-- Task directions --
All entries must be transcribed exactly, down to the last character.
** Available data follows **
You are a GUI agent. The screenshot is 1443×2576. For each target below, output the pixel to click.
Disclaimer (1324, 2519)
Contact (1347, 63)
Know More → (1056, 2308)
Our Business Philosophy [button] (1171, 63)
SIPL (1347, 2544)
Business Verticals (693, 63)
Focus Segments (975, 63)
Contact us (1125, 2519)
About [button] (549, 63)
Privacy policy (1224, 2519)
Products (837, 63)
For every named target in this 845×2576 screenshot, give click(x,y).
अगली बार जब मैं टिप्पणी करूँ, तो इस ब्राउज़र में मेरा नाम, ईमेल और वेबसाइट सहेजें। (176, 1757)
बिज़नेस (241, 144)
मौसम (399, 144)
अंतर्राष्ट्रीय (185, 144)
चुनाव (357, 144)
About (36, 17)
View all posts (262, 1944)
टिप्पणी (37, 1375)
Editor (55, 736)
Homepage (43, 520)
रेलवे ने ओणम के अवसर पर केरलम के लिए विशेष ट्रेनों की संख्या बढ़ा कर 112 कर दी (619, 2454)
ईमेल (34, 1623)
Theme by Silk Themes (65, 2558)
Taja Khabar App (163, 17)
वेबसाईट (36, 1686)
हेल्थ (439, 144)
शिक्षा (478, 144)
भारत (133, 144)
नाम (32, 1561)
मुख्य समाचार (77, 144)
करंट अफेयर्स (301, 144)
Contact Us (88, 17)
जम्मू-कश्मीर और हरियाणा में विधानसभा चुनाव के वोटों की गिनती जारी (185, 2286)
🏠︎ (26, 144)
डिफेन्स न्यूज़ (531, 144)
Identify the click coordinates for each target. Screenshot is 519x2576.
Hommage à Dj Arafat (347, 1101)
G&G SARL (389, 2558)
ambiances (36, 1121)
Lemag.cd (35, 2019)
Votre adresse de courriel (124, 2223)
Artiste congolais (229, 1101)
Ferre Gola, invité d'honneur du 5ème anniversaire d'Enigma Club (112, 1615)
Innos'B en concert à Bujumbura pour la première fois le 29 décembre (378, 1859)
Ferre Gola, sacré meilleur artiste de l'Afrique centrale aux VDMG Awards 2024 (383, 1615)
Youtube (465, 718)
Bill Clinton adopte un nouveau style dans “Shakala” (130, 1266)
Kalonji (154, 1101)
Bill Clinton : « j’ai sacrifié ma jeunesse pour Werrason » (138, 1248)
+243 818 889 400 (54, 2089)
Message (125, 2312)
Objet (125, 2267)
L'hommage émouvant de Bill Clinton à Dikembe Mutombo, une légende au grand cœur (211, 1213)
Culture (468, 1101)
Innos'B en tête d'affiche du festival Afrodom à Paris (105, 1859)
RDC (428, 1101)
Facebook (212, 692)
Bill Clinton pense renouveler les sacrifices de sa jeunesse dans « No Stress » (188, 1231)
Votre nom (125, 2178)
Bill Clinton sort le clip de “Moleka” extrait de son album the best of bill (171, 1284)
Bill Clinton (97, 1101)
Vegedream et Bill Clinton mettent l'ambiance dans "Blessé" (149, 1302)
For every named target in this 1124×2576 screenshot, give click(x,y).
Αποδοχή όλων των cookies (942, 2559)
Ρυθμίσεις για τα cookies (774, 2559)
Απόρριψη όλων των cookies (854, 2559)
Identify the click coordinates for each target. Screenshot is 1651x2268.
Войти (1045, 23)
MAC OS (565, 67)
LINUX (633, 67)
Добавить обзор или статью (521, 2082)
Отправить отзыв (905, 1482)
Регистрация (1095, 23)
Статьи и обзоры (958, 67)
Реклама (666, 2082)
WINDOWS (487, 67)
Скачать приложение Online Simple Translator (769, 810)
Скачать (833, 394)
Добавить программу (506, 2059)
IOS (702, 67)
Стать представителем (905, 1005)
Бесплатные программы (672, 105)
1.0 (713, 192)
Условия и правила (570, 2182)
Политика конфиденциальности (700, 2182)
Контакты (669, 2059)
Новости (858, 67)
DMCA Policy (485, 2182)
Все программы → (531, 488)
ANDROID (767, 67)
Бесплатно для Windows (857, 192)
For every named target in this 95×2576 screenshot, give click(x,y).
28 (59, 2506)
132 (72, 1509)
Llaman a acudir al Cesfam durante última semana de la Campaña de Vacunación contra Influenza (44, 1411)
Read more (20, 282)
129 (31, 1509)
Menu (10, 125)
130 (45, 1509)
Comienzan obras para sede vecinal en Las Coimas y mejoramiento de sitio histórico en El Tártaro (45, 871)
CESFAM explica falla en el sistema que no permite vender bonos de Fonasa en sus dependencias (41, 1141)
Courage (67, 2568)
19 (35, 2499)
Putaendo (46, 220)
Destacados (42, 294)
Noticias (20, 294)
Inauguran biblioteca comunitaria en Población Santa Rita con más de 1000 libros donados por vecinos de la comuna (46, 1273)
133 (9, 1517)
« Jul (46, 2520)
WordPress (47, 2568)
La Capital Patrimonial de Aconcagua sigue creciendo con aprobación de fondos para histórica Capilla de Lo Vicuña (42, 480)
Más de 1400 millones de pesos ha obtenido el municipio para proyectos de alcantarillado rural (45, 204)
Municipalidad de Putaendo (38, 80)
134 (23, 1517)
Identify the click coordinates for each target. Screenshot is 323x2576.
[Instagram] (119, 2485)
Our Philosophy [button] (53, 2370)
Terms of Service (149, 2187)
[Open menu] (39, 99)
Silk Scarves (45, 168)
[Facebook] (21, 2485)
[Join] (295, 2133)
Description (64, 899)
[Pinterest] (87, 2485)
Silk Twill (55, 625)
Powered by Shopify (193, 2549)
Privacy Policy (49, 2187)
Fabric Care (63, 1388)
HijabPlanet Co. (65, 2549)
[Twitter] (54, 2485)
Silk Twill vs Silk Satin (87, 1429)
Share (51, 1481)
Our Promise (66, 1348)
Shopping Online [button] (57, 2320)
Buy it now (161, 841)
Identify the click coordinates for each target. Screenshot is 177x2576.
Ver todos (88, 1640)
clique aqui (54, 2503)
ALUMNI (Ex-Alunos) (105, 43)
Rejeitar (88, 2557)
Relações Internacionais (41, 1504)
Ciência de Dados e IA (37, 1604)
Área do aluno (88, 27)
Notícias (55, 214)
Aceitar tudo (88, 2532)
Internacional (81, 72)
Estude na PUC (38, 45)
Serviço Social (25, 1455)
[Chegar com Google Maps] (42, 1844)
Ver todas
** End of Available data **
-- Answer to the problem --
You are a GUI agent. The screenshot is 1443×2576. For each target below, output the pixel to click.
Disclaimer (1324, 2519)
Contact (1347, 63)
Know More → (1056, 2308)
Our Business Philosophy [button] (1171, 63)
SIPL (1347, 2544)
Business Verticals (693, 63)
Focus Segments (975, 63)
Contact us (1125, 2519)
About [button] (549, 63)
Privacy policy (1224, 2519)
Products (837, 63)
For every named target in this 845×2576 screenshot, give click(x,y).
अगली बार जब मैं टिप्पणी करूँ, तो इस ब्राउज़र में मेरा नाम, ईमेल और वेबसाइट सहेजें। (176, 1757)
बिज़नेस (241, 144)
मौसम (399, 144)
अंतर्राष्ट्रीय (185, 144)
चुनाव (357, 144)
About (36, 17)
View all posts (262, 1944)
टिप्पणी (37, 1375)
Editor (55, 736)
Homepage (43, 520)
रेलवे ने ओणम के अवसर पर केरलम के लिए विशेष ट्रेनों की संख्या बढ़ा कर 112 कर दी (619, 2454)
ईमेल (34, 1623)
Theme by Silk Themes (65, 2558)
Taja Khabar App (163, 17)
वेबसाईट (36, 1686)
हेल्थ (439, 144)
शिक्षा (478, 144)
भारत (133, 144)
नाम (32, 1561)
मुख्य समाचार (77, 144)
करंट अफेयर्स (301, 144)
Contact Us (88, 17)
जम्मू-कश्मीर और हरियाणा में विधानसभा चुनाव के वोटों की गिनती जारी (185, 2286)
🏠︎ (26, 144)
डिफेन्स न्यूज़ (531, 144)
Identify the click coordinates for each target. Screenshot is 519x2576.
Hommage à Dj Arafat (347, 1101)
G&G SARL (389, 2558)
ambiances (36, 1121)
Lemag.cd (35, 2019)
Votre adresse de courriel (124, 2223)
Artiste congolais (229, 1101)
Ferre Gola, invité d'honneur du 5ème anniversaire d'Enigma Club (112, 1615)
Innos'B en concert à Bujumbura pour la première fois le 29 décembre (378, 1859)
Ferre Gola, sacré meilleur artiste de l'Afrique centrale aux VDMG Awards 2024 (383, 1615)
Youtube (465, 718)
Bill Clinton adopte un nouveau style dans “Shakala” (130, 1266)
Kalonji (154, 1101)
Bill Clinton : « j’ai sacrifié ma jeunesse pour Werrason » (138, 1248)
+243 818 889 400 (54, 2089)
Message (125, 2312)
Objet (125, 2267)
L'hommage émouvant de Bill Clinton à Dikembe Mutombo, une légende au grand cœur (211, 1213)
Culture (468, 1101)
Innos'B en tête d'affiche du festival Afrodom à Paris (105, 1859)
RDC (428, 1101)
Facebook (212, 692)
Bill Clinton pense renouveler les sacrifices de sa jeunesse dans « No Stress » (188, 1231)
Votre nom (125, 2178)
Bill Clinton sort le clip de “Moleka” extrait de son album the best of bill (171, 1284)
Bill Clinton (97, 1101)
Vegedream et Bill Clinton mettent l'ambiance dans "Blessé" (149, 1302)
For every named target in this 1124×2576 screenshot, give click(x,y).
Αποδοχή όλων των cookies (942, 2559)
Ρυθμίσεις για τα cookies (774, 2559)
Απόρριψη όλων των cookies (854, 2559)
Identify the click coordinates for each target. Screenshot is 1651x2268.
Войти (1045, 23)
MAC OS (565, 67)
LINUX (633, 67)
Добавить обзор или статью (521, 2082)
Отправить отзыв (905, 1482)
Регистрация (1095, 23)
Статьи и обзоры (958, 67)
Реклама (666, 2082)
WINDOWS (487, 67)
Скачать приложение Online Simple Translator (769, 810)
Скачать (833, 394)
Добавить программу (506, 2059)
IOS (702, 67)
Стать представителем (905, 1005)
Бесплатные программы (672, 105)
1.0 (713, 192)
Условия и правила (570, 2182)
Политика конфиденциальности (700, 2182)
Контакты (669, 2059)
Новости (858, 67)
DMCA Policy (485, 2182)
Все программы → (531, 488)
ANDROID (767, 67)
Бесплатно для Windows (857, 192)
For every named target in this 95×2576 screenshot, give click(x,y).
28 (59, 2506)
132 (72, 1509)
Llaman a acudir al Cesfam durante última semana de la Campaña de Vacunación contra Influenza (44, 1411)
Read more (20, 282)
129 (31, 1509)
Menu (10, 125)
130 (45, 1509)
Comienzan obras para sede vecinal en Las Coimas y mejoramiento de sitio histórico en El Tártaro (45, 871)
CESFAM explica falla en el sistema que no permite vender bonos de Fonasa en sus dependencias (41, 1141)
Courage (67, 2568)
19 (35, 2499)
Putaendo (46, 220)
Destacados (42, 294)
Noticias (20, 294)
Inauguran biblioteca comunitaria en Población Santa Rita con más de 1000 libros donados por vecinos de la comuna (46, 1273)
133 (9, 1517)
« Jul (46, 2520)
WordPress (47, 2568)
La Capital Patrimonial de Aconcagua sigue creciendo con aprobación de fondos para histórica Capilla de Lo Vicuña (42, 480)
Más de 1400 millones de pesos ha obtenido el municipio para proyectos de alcantarillado rural (45, 204)
Municipalidad de Putaendo (38, 80)
134 (23, 1517)
Identify the click coordinates for each target. Screenshot is 323x2576.
[Instagram] (119, 2485)
Our Philosophy [button] (53, 2370)
Terms of Service (149, 2187)
[Open menu] (39, 99)
Silk Scarves (45, 168)
[Facebook] (21, 2485)
[Join] (295, 2133)
Description (64, 899)
[Pinterest] (87, 2485)
Silk Twill (55, 625)
Powered by Shopify (193, 2549)
Privacy Policy (49, 2187)
Fabric Care (63, 1388)
HijabPlanet Co. (65, 2549)
[Twitter] (54, 2485)
Silk Twill vs Silk Satin (87, 1429)
Share (51, 1481)
Our Promise (66, 1348)
Shopping Online [button] (57, 2320)
Buy it now (161, 841)
Identify the click coordinates for each target. Screenshot is 177x2576.
Ver todos (88, 1640)
clique aqui (54, 2503)
ALUMNI (Ex-Alunos) (105, 43)
Rejeitar (88, 2557)
Relações Internacionais (41, 1504)
Ciência de Dados e IA (37, 1604)
Área do aluno (88, 27)
Notícias (55, 214)
Aceitar tudo (88, 2532)
Internacional (81, 72)
Estude na PUC (38, 45)
Serviço Social (25, 1455)
[Chegar com Google Maps] (42, 1844)
Ver todas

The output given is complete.